Step one: Find out why your teenager doesn’t want to be at school. If you ask them, they may start out with something like, “Because, school is dumb.” Instead of dumb, they might say pointless, or any other variable of the two terms. As a parent these non-answer answers can be frustrating, but you must persevere. Ask about their previous day, ask about their friends, ask about their classes and schoolwork. Eventually you will hit on the topic that leads to why they don’t want to be at school.

Too many pressures on your teen can stress her out.Too many pressures on your teen can stress her out.


Generally it is for a couple of reasons, one it has something to do with their friends. Teens are often mean to each other, and if your child is feeling embarrassed, singled out, or picked on, they may choose to solve the problem by avoidance. Two, it has something to do with someone that is a love interest. It could be as simple as they have a zit on their chin, and are too embarrassed to be seen at school with it because the girl/guy they like is there. Three, it usually has something to do with academics. If your child did not study for a test, if they didn’t do their homework, if they don’t understand the material, feel stupid, etc. they may want to skip school.

You can’t solve the problem if you don’t identify it.

Step two: Give them options. Teens want to be responsible and make their own choices, so here is the time to let them. Make staying home not an option. Give them choices like, 1. You can go to school as you should. 2. I can go to school with you. 3. I can write you a note to miss, but you will spend the day doing math homework, and cleaning the attic. You get the idea, make going to school of their own volition the most attractive offer.

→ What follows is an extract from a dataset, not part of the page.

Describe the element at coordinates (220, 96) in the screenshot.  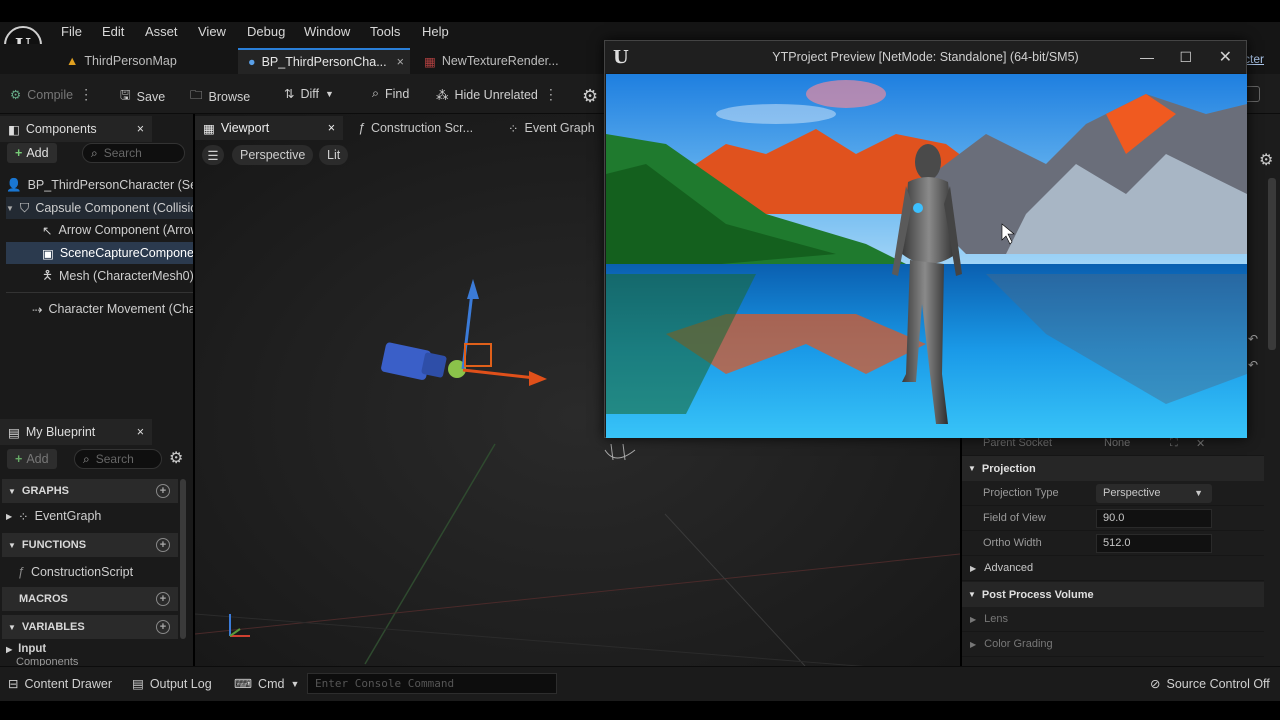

Step three: Help them overcome problems. Yes, you are kind of forcing them to go to school. You might let them miss once, and write a note, but it has to be on the condition that they don’t let it happen again. For example, if they had a football game the night before so they did not finish their homework, you will make allowances once, but in the future they need to be better prepared. However, the best thing to do is hit at the root of the problem. Help them work it out with friends, buy them face wash, or whatever you need to do to rid them of the problem.